» **AIM OF THE TASK**:
Please copy out the material that begins at the line containing "Choose Errors and warnings only type" and ends after the line containing "Action: [216, 236]", renaming "Abbreviation" to "Acronym" and leaving everything else unchanged.
-- START PROVIDED MATERIAL --
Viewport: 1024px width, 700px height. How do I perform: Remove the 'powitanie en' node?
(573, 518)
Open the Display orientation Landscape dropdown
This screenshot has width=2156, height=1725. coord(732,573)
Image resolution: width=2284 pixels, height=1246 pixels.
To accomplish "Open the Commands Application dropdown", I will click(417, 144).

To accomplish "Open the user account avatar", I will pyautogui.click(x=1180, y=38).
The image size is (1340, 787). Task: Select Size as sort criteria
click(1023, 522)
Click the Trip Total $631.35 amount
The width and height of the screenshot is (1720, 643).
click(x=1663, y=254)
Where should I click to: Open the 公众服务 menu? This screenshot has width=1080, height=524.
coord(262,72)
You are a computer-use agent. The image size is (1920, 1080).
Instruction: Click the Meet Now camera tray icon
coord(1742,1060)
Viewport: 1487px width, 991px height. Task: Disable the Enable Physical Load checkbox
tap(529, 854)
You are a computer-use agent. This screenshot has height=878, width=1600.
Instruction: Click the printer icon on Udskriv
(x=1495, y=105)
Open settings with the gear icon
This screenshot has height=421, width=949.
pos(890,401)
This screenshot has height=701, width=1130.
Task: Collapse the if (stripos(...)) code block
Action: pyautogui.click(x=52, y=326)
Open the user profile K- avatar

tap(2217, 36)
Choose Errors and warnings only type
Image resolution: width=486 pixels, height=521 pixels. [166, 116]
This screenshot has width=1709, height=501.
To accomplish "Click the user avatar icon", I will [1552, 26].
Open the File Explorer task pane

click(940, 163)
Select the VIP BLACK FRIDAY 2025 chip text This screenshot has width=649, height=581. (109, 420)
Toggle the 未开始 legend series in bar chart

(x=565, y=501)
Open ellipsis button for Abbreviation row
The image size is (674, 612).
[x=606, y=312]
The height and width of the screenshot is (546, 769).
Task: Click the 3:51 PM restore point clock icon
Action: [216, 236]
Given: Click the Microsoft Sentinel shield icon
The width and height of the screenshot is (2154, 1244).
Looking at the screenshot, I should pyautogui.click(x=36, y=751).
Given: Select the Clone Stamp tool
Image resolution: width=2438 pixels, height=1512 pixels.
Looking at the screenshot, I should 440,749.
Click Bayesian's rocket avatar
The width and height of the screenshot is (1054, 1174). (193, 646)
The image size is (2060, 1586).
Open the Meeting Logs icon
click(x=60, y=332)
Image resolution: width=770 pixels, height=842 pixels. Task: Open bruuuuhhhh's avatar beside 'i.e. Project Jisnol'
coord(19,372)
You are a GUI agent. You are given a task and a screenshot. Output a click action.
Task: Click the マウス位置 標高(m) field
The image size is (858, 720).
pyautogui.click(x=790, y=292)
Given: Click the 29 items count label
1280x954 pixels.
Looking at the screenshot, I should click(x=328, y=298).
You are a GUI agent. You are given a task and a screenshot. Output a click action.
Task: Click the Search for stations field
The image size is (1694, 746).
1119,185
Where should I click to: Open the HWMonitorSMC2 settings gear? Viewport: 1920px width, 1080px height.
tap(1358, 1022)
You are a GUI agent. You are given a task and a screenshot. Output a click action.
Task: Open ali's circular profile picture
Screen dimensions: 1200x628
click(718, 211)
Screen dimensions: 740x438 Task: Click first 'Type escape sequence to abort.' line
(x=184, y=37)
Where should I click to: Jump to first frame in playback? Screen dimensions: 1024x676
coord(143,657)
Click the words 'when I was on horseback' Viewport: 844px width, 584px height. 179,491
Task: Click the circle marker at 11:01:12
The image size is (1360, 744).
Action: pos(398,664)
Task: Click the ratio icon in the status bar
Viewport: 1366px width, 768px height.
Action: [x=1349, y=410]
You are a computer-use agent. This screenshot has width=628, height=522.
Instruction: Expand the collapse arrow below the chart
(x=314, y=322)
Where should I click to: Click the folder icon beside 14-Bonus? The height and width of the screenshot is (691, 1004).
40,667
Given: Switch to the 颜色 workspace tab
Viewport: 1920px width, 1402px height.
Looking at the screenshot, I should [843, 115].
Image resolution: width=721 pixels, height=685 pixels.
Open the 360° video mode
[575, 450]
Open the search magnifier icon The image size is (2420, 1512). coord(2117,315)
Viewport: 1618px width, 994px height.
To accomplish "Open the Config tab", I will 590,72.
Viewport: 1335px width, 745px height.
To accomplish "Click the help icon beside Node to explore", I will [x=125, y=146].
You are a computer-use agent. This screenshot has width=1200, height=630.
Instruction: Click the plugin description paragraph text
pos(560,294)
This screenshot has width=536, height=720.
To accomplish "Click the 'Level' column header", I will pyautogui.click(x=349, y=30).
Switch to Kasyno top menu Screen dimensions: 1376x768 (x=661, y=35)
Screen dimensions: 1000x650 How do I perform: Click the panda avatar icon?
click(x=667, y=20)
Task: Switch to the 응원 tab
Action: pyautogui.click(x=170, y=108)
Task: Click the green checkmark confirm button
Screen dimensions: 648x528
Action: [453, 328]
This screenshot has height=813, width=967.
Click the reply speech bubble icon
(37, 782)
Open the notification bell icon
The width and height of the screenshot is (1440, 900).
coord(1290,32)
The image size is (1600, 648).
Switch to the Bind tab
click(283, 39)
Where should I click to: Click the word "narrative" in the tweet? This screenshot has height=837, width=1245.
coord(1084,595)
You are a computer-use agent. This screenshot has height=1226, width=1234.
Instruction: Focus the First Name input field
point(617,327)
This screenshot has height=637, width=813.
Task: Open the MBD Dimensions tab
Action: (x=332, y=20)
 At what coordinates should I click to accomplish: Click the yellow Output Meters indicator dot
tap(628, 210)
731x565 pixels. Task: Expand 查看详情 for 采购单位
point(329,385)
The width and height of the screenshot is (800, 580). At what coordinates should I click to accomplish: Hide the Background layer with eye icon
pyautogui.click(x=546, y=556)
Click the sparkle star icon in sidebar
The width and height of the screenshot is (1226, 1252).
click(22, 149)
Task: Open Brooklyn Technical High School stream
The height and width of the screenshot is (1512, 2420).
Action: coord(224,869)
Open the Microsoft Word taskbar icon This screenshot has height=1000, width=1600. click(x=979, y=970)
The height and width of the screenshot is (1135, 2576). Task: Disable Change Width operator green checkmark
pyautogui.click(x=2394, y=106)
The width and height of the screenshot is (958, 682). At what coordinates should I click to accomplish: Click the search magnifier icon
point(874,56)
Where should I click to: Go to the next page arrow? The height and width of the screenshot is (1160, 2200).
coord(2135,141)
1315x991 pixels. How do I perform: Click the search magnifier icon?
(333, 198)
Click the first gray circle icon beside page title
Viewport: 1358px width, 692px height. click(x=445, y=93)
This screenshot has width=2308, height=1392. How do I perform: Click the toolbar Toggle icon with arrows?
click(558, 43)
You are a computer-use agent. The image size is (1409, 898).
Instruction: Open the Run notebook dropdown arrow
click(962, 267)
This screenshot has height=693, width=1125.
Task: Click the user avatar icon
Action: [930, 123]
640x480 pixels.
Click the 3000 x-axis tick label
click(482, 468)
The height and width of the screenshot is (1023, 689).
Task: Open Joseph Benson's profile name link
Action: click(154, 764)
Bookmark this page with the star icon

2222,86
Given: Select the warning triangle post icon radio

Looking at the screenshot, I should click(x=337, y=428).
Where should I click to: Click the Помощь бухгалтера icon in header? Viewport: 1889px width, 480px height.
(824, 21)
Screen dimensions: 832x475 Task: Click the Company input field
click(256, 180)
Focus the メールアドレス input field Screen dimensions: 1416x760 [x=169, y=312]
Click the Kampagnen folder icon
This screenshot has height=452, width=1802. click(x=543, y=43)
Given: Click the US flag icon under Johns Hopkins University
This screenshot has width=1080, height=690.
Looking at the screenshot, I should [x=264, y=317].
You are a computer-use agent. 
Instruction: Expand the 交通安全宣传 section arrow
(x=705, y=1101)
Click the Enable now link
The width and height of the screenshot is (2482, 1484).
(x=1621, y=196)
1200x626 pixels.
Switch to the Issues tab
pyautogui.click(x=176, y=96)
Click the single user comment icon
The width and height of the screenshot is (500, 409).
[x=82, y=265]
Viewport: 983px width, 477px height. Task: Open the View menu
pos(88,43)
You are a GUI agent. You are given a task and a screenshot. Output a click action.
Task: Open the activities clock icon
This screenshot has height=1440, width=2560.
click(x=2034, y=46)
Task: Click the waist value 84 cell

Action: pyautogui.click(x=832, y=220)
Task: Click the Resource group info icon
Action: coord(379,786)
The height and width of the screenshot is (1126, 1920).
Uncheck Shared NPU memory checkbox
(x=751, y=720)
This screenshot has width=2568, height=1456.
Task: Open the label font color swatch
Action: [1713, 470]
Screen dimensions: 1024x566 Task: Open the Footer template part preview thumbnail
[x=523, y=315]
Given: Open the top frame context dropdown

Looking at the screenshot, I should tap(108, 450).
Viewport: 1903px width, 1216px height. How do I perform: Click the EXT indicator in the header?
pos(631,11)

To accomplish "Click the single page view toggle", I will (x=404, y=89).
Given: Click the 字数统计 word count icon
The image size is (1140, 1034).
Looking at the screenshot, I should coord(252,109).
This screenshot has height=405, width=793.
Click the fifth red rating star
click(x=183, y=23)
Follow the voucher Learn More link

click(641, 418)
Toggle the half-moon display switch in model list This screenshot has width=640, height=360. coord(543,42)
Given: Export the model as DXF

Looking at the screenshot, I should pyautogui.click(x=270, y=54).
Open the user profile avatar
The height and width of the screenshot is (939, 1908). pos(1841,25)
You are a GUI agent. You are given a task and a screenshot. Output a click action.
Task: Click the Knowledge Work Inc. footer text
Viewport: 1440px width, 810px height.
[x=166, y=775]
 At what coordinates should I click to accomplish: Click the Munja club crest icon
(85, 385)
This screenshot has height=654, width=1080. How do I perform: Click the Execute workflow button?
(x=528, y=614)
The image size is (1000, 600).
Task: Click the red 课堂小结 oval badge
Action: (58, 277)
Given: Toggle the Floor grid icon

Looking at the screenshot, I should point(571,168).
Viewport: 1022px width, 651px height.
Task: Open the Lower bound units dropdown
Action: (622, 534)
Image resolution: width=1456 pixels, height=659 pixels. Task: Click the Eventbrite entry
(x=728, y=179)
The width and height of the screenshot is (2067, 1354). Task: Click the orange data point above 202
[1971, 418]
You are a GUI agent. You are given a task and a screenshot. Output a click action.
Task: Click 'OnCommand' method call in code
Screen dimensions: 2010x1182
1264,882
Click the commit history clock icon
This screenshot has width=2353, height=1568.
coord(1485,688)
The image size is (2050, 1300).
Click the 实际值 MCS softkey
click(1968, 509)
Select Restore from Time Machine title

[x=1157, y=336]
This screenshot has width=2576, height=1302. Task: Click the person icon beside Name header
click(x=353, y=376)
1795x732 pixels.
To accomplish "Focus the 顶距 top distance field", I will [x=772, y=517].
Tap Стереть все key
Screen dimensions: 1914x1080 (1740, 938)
-- END PROVIDED MATERIAL --
» **WRITTEN ANSWER**:
Choose Errors and warnings only type
Image resolution: width=486 pixels, height=521 pixels. [166, 116]
This screenshot has width=1709, height=501.
To accomplish "Click the user avatar icon", I will [1552, 26].
Open the File Explorer task pane

click(940, 163)
Select the VIP BLACK FRIDAY 2025 chip text This screenshot has width=649, height=581. (109, 420)
Toggle the 未开始 legend series in bar chart

(x=565, y=501)
Open ellipsis button for Acronym row
The image size is (674, 612).
[x=606, y=312]
The height and width of the screenshot is (546, 769).
Task: Click the 3:51 PM restore point clock icon
Action: [216, 236]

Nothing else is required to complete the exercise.